# Work instructions
Across the entries below, count the lines that contain the word "Directory" and reply with that number only.
[[ Data provided, beginning ]]
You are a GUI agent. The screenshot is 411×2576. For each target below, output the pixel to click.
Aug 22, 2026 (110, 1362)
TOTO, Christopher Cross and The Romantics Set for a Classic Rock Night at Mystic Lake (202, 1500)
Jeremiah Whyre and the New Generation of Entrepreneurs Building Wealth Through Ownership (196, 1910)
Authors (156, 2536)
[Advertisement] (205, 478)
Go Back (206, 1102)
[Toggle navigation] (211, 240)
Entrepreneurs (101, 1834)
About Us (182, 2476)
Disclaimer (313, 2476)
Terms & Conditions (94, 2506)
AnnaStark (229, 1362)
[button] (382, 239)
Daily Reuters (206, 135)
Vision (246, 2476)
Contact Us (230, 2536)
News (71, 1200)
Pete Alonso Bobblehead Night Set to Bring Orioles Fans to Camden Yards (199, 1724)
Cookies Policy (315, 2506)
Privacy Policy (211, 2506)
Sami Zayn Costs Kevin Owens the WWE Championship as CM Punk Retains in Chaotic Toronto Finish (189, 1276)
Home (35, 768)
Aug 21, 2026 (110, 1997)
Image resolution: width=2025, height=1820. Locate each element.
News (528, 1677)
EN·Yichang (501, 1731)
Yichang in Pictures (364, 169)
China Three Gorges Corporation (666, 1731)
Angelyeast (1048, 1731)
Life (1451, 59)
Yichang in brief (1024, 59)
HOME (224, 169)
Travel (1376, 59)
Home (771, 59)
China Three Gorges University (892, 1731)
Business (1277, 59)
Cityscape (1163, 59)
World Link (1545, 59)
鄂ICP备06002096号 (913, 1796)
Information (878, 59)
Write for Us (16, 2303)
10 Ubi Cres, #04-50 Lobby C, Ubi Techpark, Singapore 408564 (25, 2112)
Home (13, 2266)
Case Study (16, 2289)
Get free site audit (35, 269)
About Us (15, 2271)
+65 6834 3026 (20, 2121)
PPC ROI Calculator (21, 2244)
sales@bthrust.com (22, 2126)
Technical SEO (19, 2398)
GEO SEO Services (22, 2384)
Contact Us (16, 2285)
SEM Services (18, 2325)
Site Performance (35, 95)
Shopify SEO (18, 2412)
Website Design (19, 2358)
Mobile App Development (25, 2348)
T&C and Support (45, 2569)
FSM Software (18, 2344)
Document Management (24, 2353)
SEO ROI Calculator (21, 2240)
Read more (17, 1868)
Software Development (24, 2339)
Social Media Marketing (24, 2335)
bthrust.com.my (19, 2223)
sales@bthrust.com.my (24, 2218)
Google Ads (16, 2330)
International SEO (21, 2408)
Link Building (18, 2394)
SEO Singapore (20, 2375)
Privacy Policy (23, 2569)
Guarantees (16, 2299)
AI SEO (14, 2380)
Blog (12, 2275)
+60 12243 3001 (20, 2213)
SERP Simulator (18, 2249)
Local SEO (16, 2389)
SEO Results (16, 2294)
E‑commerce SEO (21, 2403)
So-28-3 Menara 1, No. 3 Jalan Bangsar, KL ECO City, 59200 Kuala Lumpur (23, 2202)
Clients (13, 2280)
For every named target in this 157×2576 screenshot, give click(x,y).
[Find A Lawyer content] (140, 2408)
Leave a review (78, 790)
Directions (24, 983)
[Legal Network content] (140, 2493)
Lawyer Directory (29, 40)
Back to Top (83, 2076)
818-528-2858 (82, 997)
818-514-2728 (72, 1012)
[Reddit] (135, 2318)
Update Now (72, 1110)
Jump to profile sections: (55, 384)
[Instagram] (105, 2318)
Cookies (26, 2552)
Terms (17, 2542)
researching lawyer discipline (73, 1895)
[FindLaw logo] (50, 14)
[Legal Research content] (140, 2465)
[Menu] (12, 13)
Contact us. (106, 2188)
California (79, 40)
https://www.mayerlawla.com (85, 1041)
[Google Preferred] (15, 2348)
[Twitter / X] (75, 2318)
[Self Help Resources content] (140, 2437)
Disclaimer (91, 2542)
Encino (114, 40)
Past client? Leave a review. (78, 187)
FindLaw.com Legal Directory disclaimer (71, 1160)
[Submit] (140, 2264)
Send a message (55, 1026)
[[ Data provided, end ]]
# Answer box
2